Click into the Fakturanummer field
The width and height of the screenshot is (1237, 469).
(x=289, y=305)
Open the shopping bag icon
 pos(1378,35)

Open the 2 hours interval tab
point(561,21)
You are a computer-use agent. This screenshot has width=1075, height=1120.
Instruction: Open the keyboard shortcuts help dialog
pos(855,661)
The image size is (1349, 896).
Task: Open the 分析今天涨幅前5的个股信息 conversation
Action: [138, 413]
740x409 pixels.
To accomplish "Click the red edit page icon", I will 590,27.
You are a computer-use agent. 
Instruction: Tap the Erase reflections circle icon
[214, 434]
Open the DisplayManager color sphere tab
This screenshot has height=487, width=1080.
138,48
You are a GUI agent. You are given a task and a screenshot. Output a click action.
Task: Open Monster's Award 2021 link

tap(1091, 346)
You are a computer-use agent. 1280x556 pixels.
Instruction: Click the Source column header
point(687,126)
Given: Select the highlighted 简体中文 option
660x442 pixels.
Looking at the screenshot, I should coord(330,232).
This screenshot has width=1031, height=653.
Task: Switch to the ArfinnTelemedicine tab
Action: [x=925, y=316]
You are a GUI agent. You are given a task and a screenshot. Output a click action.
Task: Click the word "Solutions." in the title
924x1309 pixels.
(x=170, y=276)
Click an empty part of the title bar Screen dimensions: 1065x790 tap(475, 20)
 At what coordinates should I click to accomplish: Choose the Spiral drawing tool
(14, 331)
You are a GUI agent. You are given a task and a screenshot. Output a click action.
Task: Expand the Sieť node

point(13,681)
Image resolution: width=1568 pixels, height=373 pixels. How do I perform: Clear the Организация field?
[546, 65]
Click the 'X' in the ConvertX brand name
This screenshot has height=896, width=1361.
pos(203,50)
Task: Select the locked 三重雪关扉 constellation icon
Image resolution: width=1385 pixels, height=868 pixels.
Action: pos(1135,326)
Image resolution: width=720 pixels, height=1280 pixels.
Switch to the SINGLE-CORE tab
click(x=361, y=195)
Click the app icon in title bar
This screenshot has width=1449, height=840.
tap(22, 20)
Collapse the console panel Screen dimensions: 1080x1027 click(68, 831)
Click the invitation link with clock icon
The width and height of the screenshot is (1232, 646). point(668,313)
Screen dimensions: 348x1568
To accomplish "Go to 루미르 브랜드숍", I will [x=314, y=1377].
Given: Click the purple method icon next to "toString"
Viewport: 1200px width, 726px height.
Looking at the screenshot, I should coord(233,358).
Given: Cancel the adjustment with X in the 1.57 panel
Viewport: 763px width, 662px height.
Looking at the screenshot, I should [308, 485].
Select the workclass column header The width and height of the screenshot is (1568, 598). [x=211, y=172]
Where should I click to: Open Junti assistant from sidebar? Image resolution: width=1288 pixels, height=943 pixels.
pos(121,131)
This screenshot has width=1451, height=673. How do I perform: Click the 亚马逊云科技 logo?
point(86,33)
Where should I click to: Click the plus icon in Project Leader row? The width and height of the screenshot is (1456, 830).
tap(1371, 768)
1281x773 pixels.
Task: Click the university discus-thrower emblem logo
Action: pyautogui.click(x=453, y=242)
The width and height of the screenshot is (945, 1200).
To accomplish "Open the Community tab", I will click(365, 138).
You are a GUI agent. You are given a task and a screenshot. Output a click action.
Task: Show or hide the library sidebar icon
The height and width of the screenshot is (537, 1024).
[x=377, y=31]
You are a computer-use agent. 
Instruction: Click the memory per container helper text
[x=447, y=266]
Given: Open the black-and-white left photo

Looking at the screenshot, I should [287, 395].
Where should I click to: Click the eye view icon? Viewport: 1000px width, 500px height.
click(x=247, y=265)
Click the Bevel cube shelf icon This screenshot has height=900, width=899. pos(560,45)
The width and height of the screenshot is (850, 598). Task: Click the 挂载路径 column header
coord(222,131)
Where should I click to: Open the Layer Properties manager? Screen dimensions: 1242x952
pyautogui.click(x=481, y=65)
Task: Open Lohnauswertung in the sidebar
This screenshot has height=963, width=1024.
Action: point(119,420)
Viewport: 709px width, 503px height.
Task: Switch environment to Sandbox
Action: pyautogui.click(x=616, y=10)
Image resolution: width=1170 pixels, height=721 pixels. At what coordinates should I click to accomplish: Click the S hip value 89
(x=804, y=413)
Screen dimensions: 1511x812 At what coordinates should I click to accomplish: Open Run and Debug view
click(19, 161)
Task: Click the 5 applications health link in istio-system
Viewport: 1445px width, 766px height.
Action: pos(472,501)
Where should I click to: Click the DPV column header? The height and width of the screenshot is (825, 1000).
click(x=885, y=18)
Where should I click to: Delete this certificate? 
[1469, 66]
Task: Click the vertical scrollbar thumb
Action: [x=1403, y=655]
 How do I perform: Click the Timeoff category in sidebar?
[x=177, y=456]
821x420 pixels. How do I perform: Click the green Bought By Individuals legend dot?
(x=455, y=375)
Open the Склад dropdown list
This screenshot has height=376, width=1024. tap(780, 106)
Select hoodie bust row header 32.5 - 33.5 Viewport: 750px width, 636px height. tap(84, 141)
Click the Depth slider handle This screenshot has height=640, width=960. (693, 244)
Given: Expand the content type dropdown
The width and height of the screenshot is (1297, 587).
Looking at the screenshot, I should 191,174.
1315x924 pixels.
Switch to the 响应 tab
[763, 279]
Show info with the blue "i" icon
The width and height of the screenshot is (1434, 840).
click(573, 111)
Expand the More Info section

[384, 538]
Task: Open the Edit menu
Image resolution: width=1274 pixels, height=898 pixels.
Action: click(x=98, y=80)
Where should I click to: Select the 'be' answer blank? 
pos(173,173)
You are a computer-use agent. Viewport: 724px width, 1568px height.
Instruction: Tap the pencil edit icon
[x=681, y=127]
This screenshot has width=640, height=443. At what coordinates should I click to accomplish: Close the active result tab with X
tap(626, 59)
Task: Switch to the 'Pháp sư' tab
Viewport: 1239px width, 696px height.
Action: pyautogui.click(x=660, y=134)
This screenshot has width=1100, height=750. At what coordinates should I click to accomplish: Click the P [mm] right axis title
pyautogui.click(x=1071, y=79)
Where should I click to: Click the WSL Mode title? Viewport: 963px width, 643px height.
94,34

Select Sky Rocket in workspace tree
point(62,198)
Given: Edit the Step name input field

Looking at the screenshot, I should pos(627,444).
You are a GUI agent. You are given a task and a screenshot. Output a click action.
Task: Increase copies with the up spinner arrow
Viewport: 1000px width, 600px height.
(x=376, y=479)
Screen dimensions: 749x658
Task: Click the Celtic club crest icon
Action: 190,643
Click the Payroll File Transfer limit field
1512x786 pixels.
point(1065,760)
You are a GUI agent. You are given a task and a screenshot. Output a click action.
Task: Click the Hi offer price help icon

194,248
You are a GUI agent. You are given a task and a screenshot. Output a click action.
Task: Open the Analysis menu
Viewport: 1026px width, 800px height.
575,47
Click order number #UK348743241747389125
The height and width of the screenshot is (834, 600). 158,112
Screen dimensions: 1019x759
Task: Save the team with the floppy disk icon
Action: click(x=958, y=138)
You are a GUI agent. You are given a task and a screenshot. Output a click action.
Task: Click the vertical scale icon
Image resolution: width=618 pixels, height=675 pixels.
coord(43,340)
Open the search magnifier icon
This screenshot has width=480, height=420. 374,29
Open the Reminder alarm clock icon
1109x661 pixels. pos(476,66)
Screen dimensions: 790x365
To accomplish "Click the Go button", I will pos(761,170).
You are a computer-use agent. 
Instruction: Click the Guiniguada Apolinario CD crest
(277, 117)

=======

Task brief: Produce a precise copy of all the material above.

Solution below:
Click into the Fakturanummer field
The width and height of the screenshot is (1237, 469).
(x=289, y=305)
Open the shopping bag icon
 pos(1378,35)

Open the 2 hours interval tab
point(561,21)
You are a computer-use agent. This screenshot has width=1075, height=1120.
Instruction: Open the keyboard shortcuts help dialog
pos(855,661)
The image size is (1349, 896).
Task: Open the 分析今天涨幅前5的个股信息 conversation
Action: [138, 413]
740x409 pixels.
To accomplish "Click the red edit page icon", I will 590,27.
You are a computer-use agent. 
Instruction: Tap the Erase reflections circle icon
[214, 434]
Open the DisplayManager color sphere tab
This screenshot has height=487, width=1080.
138,48
You are a GUI agent. You are given a task and a screenshot. Output a click action.
Task: Open Monster's Award 2021 link

tap(1091, 346)
You are a computer-use agent. 1280x556 pixels.
Instruction: Click the Source column header
point(687,126)
Given: Select the highlighted 简体中文 option
660x442 pixels.
Looking at the screenshot, I should coord(330,232).
This screenshot has width=1031, height=653.
Task: Switch to the ArfinnTelemedicine tab
Action: [x=925, y=316]
You are a GUI agent. You are given a task and a screenshot. Output a click action.
Task: Click the word "Solutions." in the title
924x1309 pixels.
(x=170, y=276)
Click an empty part of the title bar Screen dimensions: 1065x790 tap(475, 20)
 At what coordinates should I click to accomplish: Choose the Spiral drawing tool
(14, 331)
You are a GUI agent. You are given a task and a screenshot. Output a click action.
Task: Expand the Sieť node

point(13,681)
Image resolution: width=1568 pixels, height=373 pixels. How do I perform: Clear the Организация field?
[546, 65]
Click the 'X' in the ConvertX brand name
This screenshot has height=896, width=1361.
pos(203,50)
Task: Select the locked 三重雪关扉 constellation icon
Image resolution: width=1385 pixels, height=868 pixels.
Action: pos(1135,326)
Image resolution: width=720 pixels, height=1280 pixels.
Switch to the SINGLE-CORE tab
click(x=361, y=195)
Click the app icon in title bar
This screenshot has width=1449, height=840.
tap(22, 20)
Collapse the console panel Screen dimensions: 1080x1027 click(68, 831)
Click the invitation link with clock icon
The width and height of the screenshot is (1232, 646). point(668,313)
Screen dimensions: 348x1568
To accomplish "Go to 루미르 브랜드숍", I will [x=314, y=1377].
Given: Click the purple method icon next to "toString"
Viewport: 1200px width, 726px height.
Looking at the screenshot, I should coord(233,358).
Given: Cancel the adjustment with X in the 1.57 panel
Viewport: 763px width, 662px height.
Looking at the screenshot, I should [308, 485].
Select the workclass column header The width and height of the screenshot is (1568, 598). [x=211, y=172]
Where should I click to: Open Junti assistant from sidebar? Image resolution: width=1288 pixels, height=943 pixels.
pos(121,131)
This screenshot has width=1451, height=673. How do I perform: Click the 亚马逊云科技 logo?
point(86,33)
Where should I click to: Click the plus icon in Project Leader row? The width and height of the screenshot is (1456, 830).
tap(1371, 768)
1281x773 pixels.
Task: Click the university discus-thrower emblem logo
Action: pyautogui.click(x=453, y=242)
The width and height of the screenshot is (945, 1200).
To accomplish "Open the Community tab", I will click(365, 138).
You are a GUI agent. You are given a task and a screenshot. Output a click action.
Task: Show or hide the library sidebar icon
The height and width of the screenshot is (537, 1024).
[x=377, y=31]
You are a computer-use agent. 
Instruction: Click the memory per container helper text
[x=447, y=266]
Given: Open the black-and-white left photo

Looking at the screenshot, I should [287, 395].
Where should I click to: Click the eye view icon? Viewport: 1000px width, 500px height.
click(x=247, y=265)
Click the Bevel cube shelf icon This screenshot has height=900, width=899. pos(560,45)
The width and height of the screenshot is (850, 598). Task: Click the 挂载路径 column header
coord(222,131)
Where should I click to: Open the Layer Properties manager? Screen dimensions: 1242x952
pyautogui.click(x=481, y=65)
Task: Open Lohnauswertung in the sidebar
This screenshot has height=963, width=1024.
Action: point(119,420)
Viewport: 709px width, 503px height.
Task: Switch environment to Sandbox
Action: pyautogui.click(x=616, y=10)
Image resolution: width=1170 pixels, height=721 pixels. At what coordinates should I click to accomplish: Click the S hip value 89
(x=804, y=413)
Screen dimensions: 1511x812 At what coordinates should I click to accomplish: Open Run and Debug view
click(19, 161)
Task: Click the 5 applications health link in istio-system
Viewport: 1445px width, 766px height.
Action: pos(472,501)
Where should I click to: Click the DPV column header? The height and width of the screenshot is (825, 1000).
click(x=885, y=18)
Where should I click to: Delete this certificate? 
[1469, 66]
Task: Click the vertical scrollbar thumb
Action: [x=1403, y=655]
 How do I perform: Click the Timeoff category in sidebar?
[x=177, y=456]
821x420 pixels. How do I perform: Click the green Bought By Individuals legend dot?
(x=455, y=375)
Open the Склад dropdown list
This screenshot has height=376, width=1024. tap(780, 106)
Select hoodie bust row header 32.5 - 33.5 Viewport: 750px width, 636px height. tap(84, 141)
Click the Depth slider handle This screenshot has height=640, width=960. (693, 244)
Given: Expand the content type dropdown
The width and height of the screenshot is (1297, 587).
Looking at the screenshot, I should 191,174.
1315x924 pixels.
Switch to the 响应 tab
[763, 279]
Show info with the blue "i" icon
The width and height of the screenshot is (1434, 840).
click(573, 111)
Expand the More Info section

[384, 538]
Task: Open the Edit menu
Image resolution: width=1274 pixels, height=898 pixels.
Action: click(x=98, y=80)
Where should I click to: Select the 'be' answer blank? 
pos(173,173)
You are a computer-use agent. Viewport: 724px width, 1568px height.
Instruction: Tap the pencil edit icon
[x=681, y=127]
This screenshot has width=640, height=443. At what coordinates should I click to accomplish: Close the active result tab with X
tap(626, 59)
Task: Switch to the 'Pháp sư' tab
Viewport: 1239px width, 696px height.
Action: pyautogui.click(x=660, y=134)
This screenshot has width=1100, height=750. At what coordinates should I click to accomplish: Click the P [mm] right axis title
pyautogui.click(x=1071, y=79)
Where should I click to: Click the WSL Mode title? Viewport: 963px width, 643px height.
94,34

Select Sky Rocket in workspace tree
point(62,198)
Given: Edit the Step name input field

Looking at the screenshot, I should pos(627,444).
You are a GUI agent. You are given a task and a screenshot. Output a click action.
Task: Increase copies with the up spinner arrow
Viewport: 1000px width, 600px height.
(x=376, y=479)
Screen dimensions: 749x658
Task: Click the Celtic club crest icon
Action: 190,643
Click the Payroll File Transfer limit field
1512x786 pixels.
point(1065,760)
You are a GUI agent. You are given a task and a screenshot. Output a click action.
Task: Click the Hi offer price help icon

194,248
You are a GUI agent. You are given a task and a screenshot. Output a click action.
Task: Open the Analysis menu
Viewport: 1026px width, 800px height.
575,47
Click order number #UK348743241747389125
The height and width of the screenshot is (834, 600). 158,112
Screen dimensions: 1019x759
Task: Save the team with the floppy disk icon
Action: click(x=958, y=138)
You are a GUI agent. You are given a task and a screenshot. Output a click action.
Task: Click the vertical scale icon
Image resolution: width=618 pixels, height=675 pixels.
coord(43,340)
Open the search magnifier icon
This screenshot has width=480, height=420. 374,29
Open the Reminder alarm clock icon
1109x661 pixels. pos(476,66)
Screen dimensions: 790x365
To accomplish "Click the Go button", I will pos(761,170).
You are a computer-use agent. 
Instruction: Click the Guiniguada Apolinario CD crest
(277, 117)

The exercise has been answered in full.